Четвертый принцип: принцип опережения. Дело в том, что машина изменения, то есть реальное впечатление, полагает М. К. «входит в нас раньше, чем мы входим в самих себя и в него» [ПТП 2014: 350]. Не до конца понятен этот принцип. Вроде, он означает то, что сначала событие случается, а потом я в него вхожу и начинаю в нём разбираться. Ведь я не войду в него, не сделав его, причём на себе самом, не сделав ту самую форму произведения, не вобрав, не выработав в себе эту ткань, фактуру слова, поэтического высказывания (в широком смысле произведения). Совершая акт присутствия, делая форму, я ещё не вошёл в него, не осознал. Только потом, после сделанности формы с её же помощью, с помощью этой «записи жизни», в которой сам роман, текст, «перестраивается, охватывается, овладевается, стягивается в целое, в бодрствующее целое», преодолевая энтропию, хаос и рассеяние, нечто происходит. Драма жизни исполняется с помощью текста.
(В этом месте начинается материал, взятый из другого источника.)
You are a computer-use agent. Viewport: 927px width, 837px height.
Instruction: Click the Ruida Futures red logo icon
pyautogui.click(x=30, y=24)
Без него мы получим этакое мычание.
Итак, присутствие – это открытая проблема, «оно само не случается, это проблема организации своего сознания, своей жизни и своего существа посредством чего-то» [ПТП 2014: 356]. Такое присутствие и становится реальностью собственно автора, здесь присутствует автор в полном составе своего существа.
Но вместо подлинной жизни и опыта в искусстве человек и писатель периодически занимается «синематографическим дефиле», кинематографом, то есть описывает нечто увиденное, наблюдает и увиденное переносит на лист бумаги, против чего всячески выступал Пруст [ПТП 2014: 371]. Обычно человек этим и занимается. Он порождает груду хлама над истинным опытом переживания, нагромождает на нём формы имитаций, привычек, страстей и страхов и потом писатель задним числом вес этот хлам описывает. А потому художник должен соскребать этот хлам, это многослойное месиво состояний-недоносков, псевдоформ и имитаций. Мы выше это обсуждали – тему забвения и предательства человеком самого себя: «мы, предав себя самих, оказываемся во власти самолюбия, страстей, рассудка и привычек…» [ПТП 2014: 371-372] (ОВ: 215). В. Т. Шаламов также категорически отказывался воспринимать писателя как туриста, описывающего и наблюдающего жизнь со стороны. Художник (как и философ) – не наблюдатель, не турист. Он «участник драмы жизни», он на себе проводит опыт испытания и ведёт дневник этого опыта [Шаламов 1996: 429].
Реорганизованное время. Событие Иосифа Бродского
Мы ушли на каникулы. Пока у нас перерыв во встречах с М. К., вспомним иной, но весьма концептуально близкий и схожий опыт работы со временем. Пример Иосифа Бродского показывает, что независимо от места и времени проживания опыт понимания, мысли и проживания философа и поэта, Мамардашвили и Бродского, представителей почти одного поколения (Бродский лишь на десять лет моложе М. К.) выглядит радикально схожим, состоящим из множества перекличек[83]
.Перекличка эта состоит не в том, чтобы делать из поэта философа, выдергивая из его текстов философские изречения, как это часто бывает у некоторых ретивых ведов и любов, а в том, чтобы находить в их опытах (философского мышления и поэтического высказывания) принципиальное сходство в понимании места главной «формы частного предпринимательства» – авторского мышления и поэтического творчества, воплощением чего выступает творение формы. Последняя представляется главным мерилом личности человека, способом защиты его самого от порабощения собственными иллюзиями или внешней силой.
Для И. Бродского человек в «антропологическом смысле» является «существом эстетическим прежде, чем этическим» [Бродский 1992, 1: 10]. Поэзия, будучи наивысшей формой словесности, представляет собой «нашу видовую цель» [там же]. Те, кто смотрит на поэзию как на развлечение, на «чтиво», в антропологическом смысле совершает непростительное преступление, и прежде всего – против самого себя [Бродский 2005: 113].
А потому «эстетика – мать этики», поскольку поэтическая, шире – литературная форма выступает если не гарантией спасения, то важнейшей формой защиты от порабощения [Бродский 1992, 1: 9]. Если человечество, судя по всему, спасти уже не удастся, то отдельного человека спасти можно. Именно в силу возможного шанса на способность совершить акт творения.